Quelqu'un avait sorti une bicyclette tordue de la scène et l'avait placée au sommet d'un poteau de clôture. Le verre fondu adhérait aux rayons rouillés et brillait au soleil alors que le vent soufflait. Nous sommes montés dans la maison de l'école en nous demandant comment les élèves pourraient se concentrer avec les montagnes enneigées par une fenêtre et le plus grand lac de la Terre par l'autre.
Le chemin menait à une maison isolée qui avait été maintenue et nous avons frappé à la porte haute. Quelques minutes plus tard, une femme a répondu. Elle s'appelait Olga et elle a été surprise de nous voir. Nous l'avons suivie dans un potager florissant d'un demi-acre, avons retiré nos chaussures et avons reçu du thé noir à une table encastrée dans le mur. Yuri était dans la taïga, nous a-t-on dit, mais nous pourrions lui laisser le colis. Elle nous a servi du pain, du miel, du beurre et un bar Snickers cueilli dans une cave froide sous le plancher.
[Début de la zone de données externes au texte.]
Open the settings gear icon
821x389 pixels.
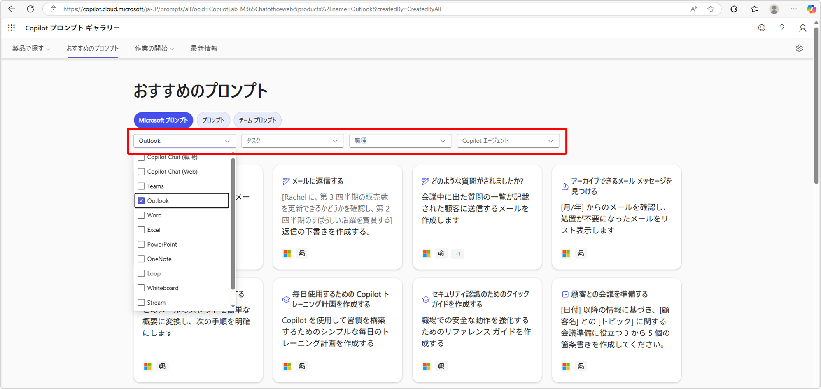coord(799,49)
Nous avons mangé, partagé des histoires et entendu parler de sa résidence saisonnière là-bas, mais la langue était rare dans notre échange et je me suis demandée, jetant un coup d'œil sur la jolie cabine, si elle était une enfant ici il y a de nombreuses années et si elle a voyagé dans la vieillesse pour en faire l'expérience encore.
En partant, nous avons parcouru les sentiers de Davsha, encore une fois avec seulement le vent pour nous accompagner. Nous avons traversé l'école et les rangées de maisons bordées d'arbres, l'antenne radio filée entre les poteaux de mélèze, les pierres tombales et le musée d'histoire naturelle, probablement verrouillée à jamais. Nous ne pouvions pas camper dans la réserve et nous avons donc dû nous dépêcher de parcourir les kilomètres avant la nuit. Les touristes sont interdits sauf à trois endroits sur le littoral.
Nous avons atteint la falaise, capable de voir également le vide de Davsha, les cirques glaciaires découpés de la crête Transbaikalia derrière, et le bleu profond et glacial du lac. Arrondissant le premier point, la colonie a disparu et nous étions à nouveau seuls à la frontière de l’eau et de la taïga.